Other deep-pocketed entrepreneurs before him with grand scale visions of fixing a disparate health care system have thrown money at the problem and failed. Netscape co-founder Jim Clark was as passionate about it, forming Healtheon, which set out to connect doctors, insurance companies, and patients over the internet. Healtheon was eventually folded into WebMd, a company that is now seemingly in need of rescue. AOL founder Steve Case had the same disruptive vision when he formed Revolution Health in 2005. The company is now more modestly part of online consumer health site Everyday Health, a competitor to WebMd. 

Timing could work in Soon-Shiong’s favor. There’s a government-mandated push to implement electronic health records, and to encourage the establishment of accountable care organizations—hospitals, doctors, and payers the government rewards not on a fee-for-service basis, but on how well they manage the wellness of a Medicare patient by reducing readmission rates, for instance. There’s also the creation of so-called health information exchanges, health care providers that have the ability to exchange patient information. None of those initiatives existed when Healtheon and Revolution Health were formed. 

One of Soon-Shiong’s first moves was to take over the National Lambda Rail, the high speed link which connects academic centers throughout the country, but is also used by NASA and institutions working with the Large Hadron Collider. NLR was running out of money, and Soon-Shiong offered to write a $100 million check in July to upgrade the entire network. He is talking to genome sequencing centers about linking up, and has picked cancer as his institute’s first focus. The Institute for Advanced Health is based in Arizona, where patient sequencing data is stored in two data centers in Phoenix and Scottsdale, and crunched on a supercomputer in Phoenix that was launched last month. 

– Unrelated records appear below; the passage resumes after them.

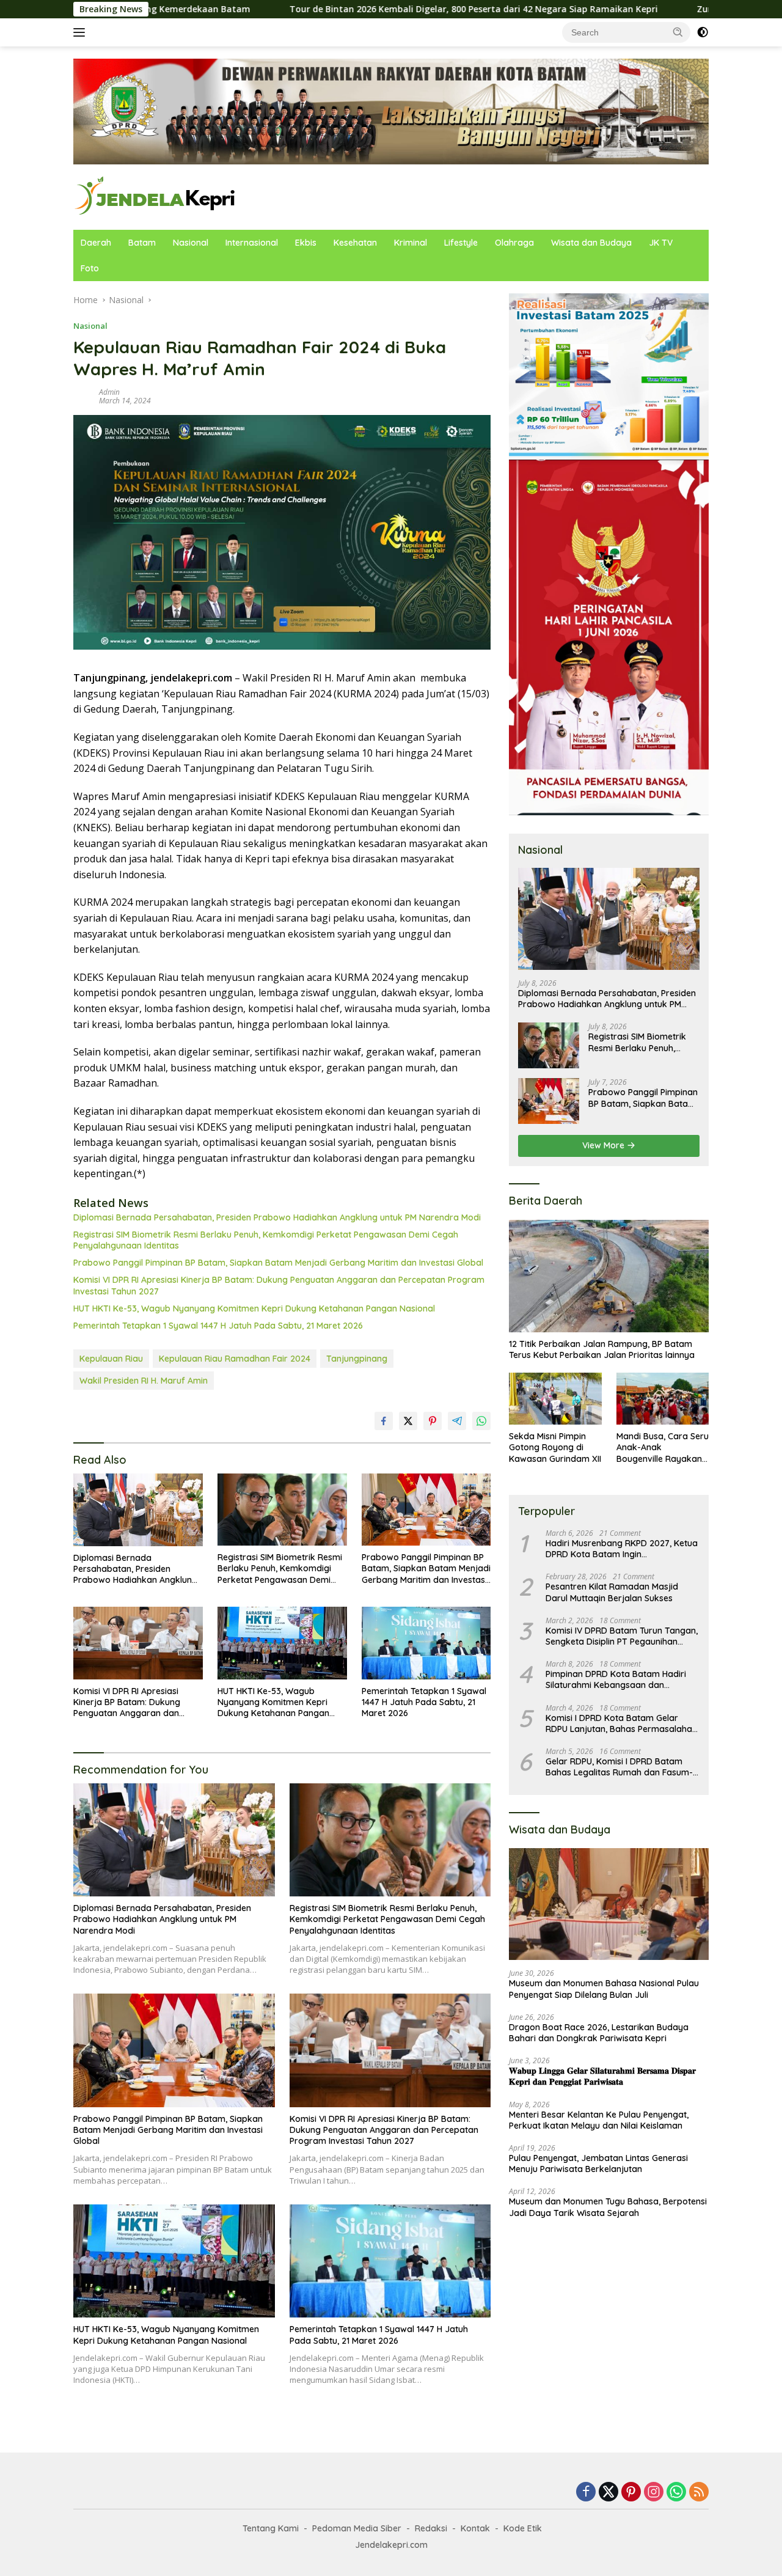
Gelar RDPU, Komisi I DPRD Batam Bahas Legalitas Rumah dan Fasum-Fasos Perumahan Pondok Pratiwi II (619, 1767)
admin (109, 392)
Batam (142, 242)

It sounds futuristic, but Soon-Shiong wants to make the genomic information available in real time to doctors so they can tailor treatment, circumventing the twelve or more years it takes a drug to reach the market. One example he gives, is newly-emerging information that not all women with breast cancer who have cancerous lymph nodes in the armpit need to have them surgically removed. Scientists can look for telltale DNA markers in tumors to see which women can escape surgery. A doctor can then administer a blood test that helps him make that decision. 

Soon-Shiong is still putting the pieces of the puzzle in place to implement his slew of ideas. He has invested in a dozen companies. Here are some of his partnerships, and companies: 

--Vitality: Maker of GlowCaps. Reminds patients to take their meds by lighting up the bottle cap which also plays music or rings a phone. 

--Dossia: Maker of personal health records. 

--Ziosoft: Visualization technology that enables clinicians to build multi-dimensional images of internal organs and tumors. 

--Toumaz: Remote monitoring of patients. 

--Vodafone: Partnership to develop mobile health services. Identifies and invests in health IT start-ups.